Short task: Which distinct web addresses appear in the Phabricator ticket about wikistats discrepancies below? List each address once.

Provided text:
--------------------------------

Page MenuHomePhabricator

Discrepancies between wikistats and bot collected data
Closed, ResolvedPublic

Description

Reported briefly on irc:

Between http://wikistats.wmflabs.org/display.php?t=wp and https://meta.wikimedia.org/w/index.php?title=List_of_Wikipedias/Table&curid=99149&diff=12048692&oldid=12041961 there is data discrepancies between article counts for enwiki and ruwiki (while other projects are correct between) and there totals for articles on wikistats is below 35mil even though on wiki the article count exceeds 35mil.

Creating a ticket to track this per request.

Details

Related Gerrit Patches:
operations/debs/wikistats : masterhack needed for ru.wp being https-only

Event Timeline

JohnLewis raised the priority of this task from to Medium.
JohnLewis updated the task description. (Show Details)
JohnLewis added subscribers: JohnLewis, Dzahn.
Restricted Application added a subscriber: Aklapper. · View Herald TranscriptApr 28 2015, 9:17 PM
Dzahn added a comment.EditedApr 28 2015, 9:18 PM

thanks. this was reported by @HaeB, is he on phab?

Dzahn claimed this task.Apr 28 2015, 9:18 PM
Dzahn lowered the priority of this task from Medium to Low.Apr 29 2015, 1:58 AM
Dzahn added a comment.May 2 2015, 12:52 AM

how about:

http://wikistats.wmflabs.org/wikipedias_wiki.php

this is/should be the source for the HTML table on meta.

also, the wiki and HTML tables on wikistats.wm should be identical since they got the data from the same db backend..

Dzahn added a comment.May 2 2015, 12:55 AM

i also see over 35 million "good" articles in the grand total on

http://wikistats.wmflabs.org/display.php?t=wp

is it already fixed meanwhile? (somebody needs to manually paste the wiki code to meta to update)

Dzahn added a comment.May 2 2015, 12:56 AM

eh, unless the "EmmausBot" does that. Does it really copy/paste from the correct URL?

Yes, it was me (HaeB) who reported that on #wikimedia-operations.

It's of course natural that there will be slight difference between the current wikistats list and the numbers that EmmausBot captured from there some hours earlier; however what was unusual here is that most numbers in (at least) the top 10 were identical while others differed, and that the Russian WP had 25k articles more in the EmmausBot version. The latter difference is still present right now, if smaller:

wikistats: ru 1191074

EmmausBot: ru 1,217,926

Dzahn added a comment.May 4 2015, 8:18 PM

Ah. So i think the first step would be we need to verify the source EmmausBot uses. Is EmmausBot copying from http://wikistats.wmflabs.org/wikipedias_wiki.php ? that would be the expected behaviour but let's check that first.

According to the bot operator, it does indeed using that data from wikistats.wmflabs. I've notified them about this ticket.

Dzahn added a comment.May 6 2015, 7:34 PM

He says he is getting it from http://wikistats.wmflabs.org/ but doesn't specify a full URL. And since he seems to make changes to the wiki code syntax. so that sounds like it's not just using the wiki code i generate? I'm not sure where the discrepancies come from.

Dzahn reassigned this task from Dzahn to Emaus.May 7 2015, 5:17 PM
Dzahn added a subscriber: Emaus.

Hi @Emaus , you are the author of EmausBot, right?

--------------------------------

Items from a data source
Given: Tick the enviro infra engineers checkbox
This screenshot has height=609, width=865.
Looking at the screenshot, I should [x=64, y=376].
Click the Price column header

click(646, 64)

--------------------------------

Response to the exercise:
- http://wikistats.wmflabs.org/display.php?t=wp
- https://meta.wikimedia.org/w/index.php?title=List_of_Wikipedias/Table&curid=99149&diff=12048692&oldid=12041961
- http://wikistats.wmflabs.org/wikipedias_wiki.php
- http://wikistats.wmflabs.org/